On December 9, 2019, Bert was rolled out to over 70 languages worldwide with the aim to help Google “understand searches better than ever before”. And it did. With BERT, Google’s algorithms, for the first time, managed to grasp queries and the connections between words.
Here’s an example of Bert in action:
For the query “2019 brazil traveler to usa need a visa”, BERT helped Google understand that the query is about a Brazilian traveling to USA, not the other way around.
This update unleashed frenzy – how do you optimize for BERT, wondered SEOs. And Danny Sullivan replied in a tweet:
Broad Core Algorithm Update – September 24, 2019
On Sep 24, 2019, Danny Sullivan tweeted that Google was releasing a broad core algorithm update within a few hours and that the rollout would take a few days to complete.
Anecdotal evidence shows the results were mixed: some recoveries and mild wins and losses (10 to 20 percent), and nothing disastrous as in past updates. Some losers had low quality content and others who reported losses attributed it to links. Experts concluded that Google was indeed focusing on links.

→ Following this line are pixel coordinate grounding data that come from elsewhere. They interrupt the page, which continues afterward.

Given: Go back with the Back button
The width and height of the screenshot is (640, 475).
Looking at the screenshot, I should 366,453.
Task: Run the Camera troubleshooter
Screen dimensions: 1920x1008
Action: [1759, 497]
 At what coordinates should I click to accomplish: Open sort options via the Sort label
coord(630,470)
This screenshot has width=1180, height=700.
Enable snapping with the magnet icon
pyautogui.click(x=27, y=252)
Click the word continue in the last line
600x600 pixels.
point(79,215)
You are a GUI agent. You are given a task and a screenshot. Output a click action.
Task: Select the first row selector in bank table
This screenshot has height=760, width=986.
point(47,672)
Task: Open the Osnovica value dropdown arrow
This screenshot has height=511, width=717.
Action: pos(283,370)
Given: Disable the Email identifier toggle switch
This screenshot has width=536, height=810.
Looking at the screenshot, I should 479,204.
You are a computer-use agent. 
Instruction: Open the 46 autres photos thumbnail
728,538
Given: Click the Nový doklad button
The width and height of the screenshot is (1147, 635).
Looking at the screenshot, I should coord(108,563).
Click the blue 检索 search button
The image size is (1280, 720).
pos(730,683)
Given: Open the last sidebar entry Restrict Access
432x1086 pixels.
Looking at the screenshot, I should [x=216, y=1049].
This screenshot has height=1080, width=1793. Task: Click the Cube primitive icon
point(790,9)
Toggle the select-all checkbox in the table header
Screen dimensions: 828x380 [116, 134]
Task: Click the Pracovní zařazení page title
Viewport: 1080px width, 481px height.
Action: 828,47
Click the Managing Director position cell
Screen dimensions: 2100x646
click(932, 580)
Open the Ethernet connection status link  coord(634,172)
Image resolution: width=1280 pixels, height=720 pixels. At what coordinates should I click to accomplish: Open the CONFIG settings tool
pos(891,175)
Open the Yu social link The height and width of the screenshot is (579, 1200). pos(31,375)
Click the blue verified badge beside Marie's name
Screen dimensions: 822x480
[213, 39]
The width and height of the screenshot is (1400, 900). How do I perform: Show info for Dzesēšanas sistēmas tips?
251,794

Core Update – March 12, 2019
Google announced a broad algorithm update on March 12, 2019:
This week, we released a broad core algorithm update, as we do several times per year. Our guidance about such updates remains as we’ve covered before. Please see these tweets for more about that: https://t.co/uPlEdSLHoX https://t.co/tmfQkhdjPL
– Google SearchLiaison (@searchliaison) March 13, 2019
This core update had a far reaching impact across sites, categories, and countries. Starting on March 12, there was a massive surge in search visibility and a big drop. In addition to the health/medical niche, categories impacted included commerce, news publishers, lyrics, coupons, games, how-to, and more. Some sites with egregious anchor text repetition were hit hard, while rank monitoring tools showed that many sites that were hit by the August 1, 2018 update recovered. Google also clarified that this update and other recent core updates had nothing to do with any neural matching updates.
“Medic” Core Update – August 1, 2018
Though Google called it a “broad core algorithm update”, the August 1, 2018 algorithm was nicknamed the “Medic Update” as it seemed to focus on health and medical sites. YMYL Your Money Your Life sites were also impacted. Google guidance was referenced from its previous core updates, and said that there’s “no ‘fix’ for pages that may perform less well – the only thing to do was to remain focused on building great content:
Google said that there is nothing you can do about the impact, but has been suggesting that you can continue to work on improving your website, improve content, and create a better overall user experience, which ultimately, would lead your site to rank better with the next update.
Mobile-First Index Roll-out – March 26, 2018
On March 26, 2018, Google confirmed the rollout of mobile-first indexing, which uses the mobile version of a page as the canonical version. It focuses on security, speed, mobile-friendly design, and mobile SEO across all services. Things got moving in September 2018 and mobile-first picked up the pace as Google sent out emails confirming the enablement of mobile-first indexing for a large number of domains. This change impacted businesses that did not have a responsive site with identical mobile and desktop content.
Dealing with Google’s algorithmic updates requires a comprehensive strategy. SEO experts know that these changes are part of the game and know what it takes to help sites avoid algorithmic penalties. And if sites do end up being impacted by Google’s actions, digital marketing gurus can help them regain their lost rank and traffic.